Sunday 12 January 2014

Review: The QuizUp App!

A tiny handful of the topics available.
The Ones That Got Away's jet-setting lifestyle has kept it a bit busy of late, so no weekly pub quiz fails to talk about today. Instead I thought I'd stick up a quick mention/review of one of the reasons I've not had time to write blog posts: QuizUp!

QuizUp is an app (currently exclusive to iOS devices but supposedly coming to Android by the end of the month) on which, you'll be surprised to hear, you can play quizzes. There are of course plenty of apps which let you play quizzes, but this is one of the best I've encountered. It's well implemented, slickly designed, and boasts a colossal number of questions across a truly heroic range of subjects. There are the basics, from simple General Knowledge through Geography, History, Science, etc., to more specific offerings such as Mixed Martial Arts, Woody Allen, and Sex and the City. (Thank heavens for the Oxford comma.) If you fancy mixing a bit of brain training into your quizzing, then you can even dabble in mental arithmetic and word puzzles to keep things fresh.

"If"? Or "When"???
The real selling point, though, is the ease - and speed - with which you can challenge your friends to a test of quizzing mettle. Meanwhile, if your quiz-obsessed lifestyle somehow doesn't leave you time for friends, there are always people from all over the world online to take you on instead. Who knows, maybe there's a hollywood blockbuster waiting to be written about love blossoming from a shared love of Fruits and Vegetables trivia.


The mechanics of the game itself are straightforward. Both players are faced with a series of seven questions, each of which has four possible answers. You get ten seconds to answer and a correct response is worth ten points plus however many seconds you had left (rounded up) on your clock. So if you recognize the flag of the Seychelles in under a second, you'll score the full 20 points, while if you're a bit slower you may drop a point or two that could prove crucial later on. The final question is worth double points, in fairly transparent deference to the quiz show trope of weighting later rounds to minimize the risk of the game being decided early.

Post-game statistics allow for quiet
contemplation (also crying).
I've already alluded to several positives of the app, but on the mechanics of gameplay itself a lovely aspect is that you can see when your opponent 'buzzes in' and whether they've got the question right while you're trying to think. This allows for some mild meta-gaming as you can either put pressure on your opponent with a quick correct answer, or completely eliminate it with a wrong one.
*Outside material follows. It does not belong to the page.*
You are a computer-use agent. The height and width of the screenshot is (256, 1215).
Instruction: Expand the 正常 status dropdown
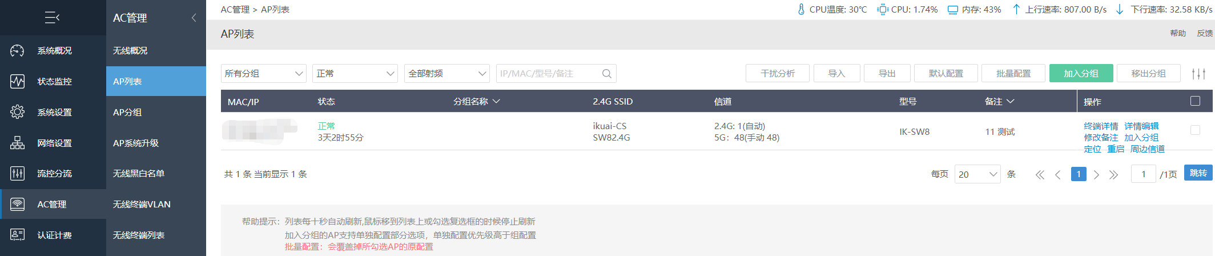(x=355, y=74)
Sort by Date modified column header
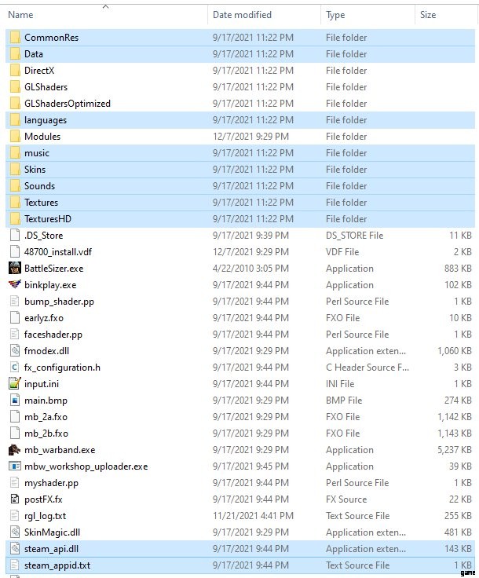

A further option is asynchronous play, so if someone isn't online when you want to test their Desperate Housewives knowledge you can do the quiz immediately yourself and they can play the same questions later.

Other more minor features include achievements/challenges (such as attaining a perfect score of 160, or coming back to win after a bad start) and 'titles' you can unlock by levelling up in the various categories. These don't particularly interest me (and the levelling up seems to be a matter of how much time you want to put into the game rather than any sort of ranking system, which is a shame) but are ultimately so peripheral to the game itself that they don't get in the way. The app is constantly updating its repository of questions, too, so if you somehow exhaust the current corpus of questions (spoilers: you won't), new content will likely be just around the corner.

One of my favourite questions in the
history of pretty much everything.
There are, however, some downsides, and for me the biggest one is the fixed game length. Seven multiple choice questions is probably a good number for your typical random game against someone, but among friends I'd really like the option to play much longer rounds. All too often a game is decided by one player's blind guess (a possibility made more likely by the final question's doubled value) which inevitably feels somewhat anticlimactic. A 'custom challenge' mode would, for me, take it from an excellent distraction to a serious quizzing tool. Another limitation is the occasional question whose answer is simply wrong, which is a touch sloppy, but nevertheless forgivable given the game's scale and price.

Otherwise, this is an excellent app, and for the princely sum of £0.00 you really can't go wrong. If you do pick it up, and fancy a challenge, I can be found on there under the name 'Raccoon', while my fellow Only Connect champions exist under the rather more obvious (i.e. boring) Hywel Carver and Jamie Karran. Don't worry if you find yourself addicted though, just call it an investment for future trivia glory (or at least the occasional bit of beer money at your local pub quiz).